:: TASK DETAILS ::
Each entry should be quoted word for word, including every mark of punctuation.

--- DATA IN THIS EXERCISE Enclosed Below ---

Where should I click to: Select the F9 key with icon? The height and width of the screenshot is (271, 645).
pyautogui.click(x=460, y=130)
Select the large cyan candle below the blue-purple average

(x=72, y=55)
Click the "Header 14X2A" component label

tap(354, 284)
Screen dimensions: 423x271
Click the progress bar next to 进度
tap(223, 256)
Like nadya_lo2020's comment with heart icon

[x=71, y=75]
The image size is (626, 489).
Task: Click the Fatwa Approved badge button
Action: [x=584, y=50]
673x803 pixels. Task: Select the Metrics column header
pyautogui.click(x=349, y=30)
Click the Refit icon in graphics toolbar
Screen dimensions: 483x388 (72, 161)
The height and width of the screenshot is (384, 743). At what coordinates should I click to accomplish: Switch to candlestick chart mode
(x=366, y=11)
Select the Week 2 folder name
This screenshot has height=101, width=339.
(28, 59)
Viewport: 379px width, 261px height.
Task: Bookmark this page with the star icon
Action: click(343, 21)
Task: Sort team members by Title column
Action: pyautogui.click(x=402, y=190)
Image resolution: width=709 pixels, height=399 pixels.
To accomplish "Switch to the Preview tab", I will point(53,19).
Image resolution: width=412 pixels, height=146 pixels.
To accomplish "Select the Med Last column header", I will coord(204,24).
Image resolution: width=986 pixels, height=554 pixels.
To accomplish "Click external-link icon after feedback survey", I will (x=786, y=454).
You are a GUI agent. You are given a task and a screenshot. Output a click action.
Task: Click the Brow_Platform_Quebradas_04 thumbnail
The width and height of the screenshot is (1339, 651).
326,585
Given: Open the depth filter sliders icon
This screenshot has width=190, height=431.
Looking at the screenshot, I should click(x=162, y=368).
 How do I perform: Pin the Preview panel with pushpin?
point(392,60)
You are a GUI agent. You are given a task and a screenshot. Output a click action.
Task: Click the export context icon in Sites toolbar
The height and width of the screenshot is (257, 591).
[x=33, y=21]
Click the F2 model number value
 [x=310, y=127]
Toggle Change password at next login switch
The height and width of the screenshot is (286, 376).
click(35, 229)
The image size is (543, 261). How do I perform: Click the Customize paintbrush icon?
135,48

--- End of Enclosed DATA IN THIS EXERCISE ---

:: OUTPUT ::
Where should I click to: Select the F9 key with icon? The height and width of the screenshot is (271, 645).
pyautogui.click(x=460, y=130)
Select the large cyan candle below the blue-purple average

(x=72, y=55)
Click the "Header 14X2A" component label

tap(354, 284)
Screen dimensions: 423x271
Click the progress bar next to 进度
tap(223, 256)
Like nadya_lo2020's comment with heart icon

[x=71, y=75]
The image size is (626, 489).
Task: Click the Fatwa Approved badge button
Action: [x=584, y=50]
673x803 pixels. Task: Select the Metrics column header
pyautogui.click(x=349, y=30)
Click the Refit icon in graphics toolbar
Screen dimensions: 483x388 (72, 161)
The height and width of the screenshot is (384, 743). At what coordinates should I click to accomplish: Switch to candlestick chart mode
(x=366, y=11)
Select the Week 2 folder name
This screenshot has height=101, width=339.
(28, 59)
Viewport: 379px width, 261px height.
Task: Bookmark this page with the star icon
Action: click(343, 21)
Task: Sort team members by Title column
Action: pyautogui.click(x=402, y=190)
Image resolution: width=709 pixels, height=399 pixels.
To accomplish "Switch to the Preview tab", I will point(53,19).
Image resolution: width=412 pixels, height=146 pixels.
To accomplish "Select the Med Last column header", I will coord(204,24).
Image resolution: width=986 pixels, height=554 pixels.
To accomplish "Click external-link icon after feedback survey", I will (x=786, y=454).
You are a GUI agent. You are given a task and a screenshot. Output a click action.
Task: Click the Brow_Platform_Quebradas_04 thumbnail
The width and height of the screenshot is (1339, 651).
326,585
Given: Open the depth filter sliders icon
This screenshot has width=190, height=431.
Looking at the screenshot, I should click(x=162, y=368).
 How do I perform: Pin the Preview panel with pushpin?
point(392,60)
You are a GUI agent. You are given a task and a screenshot. Output a click action.
Task: Click the export context icon in Sites toolbar
The height and width of the screenshot is (257, 591).
[x=33, y=21]
Click the F2 model number value
 [x=310, y=127]
Toggle Change password at next login switch
The height and width of the screenshot is (286, 376).
click(35, 229)
The image size is (543, 261). How do I perform: Click the Customize paintbrush icon?
135,48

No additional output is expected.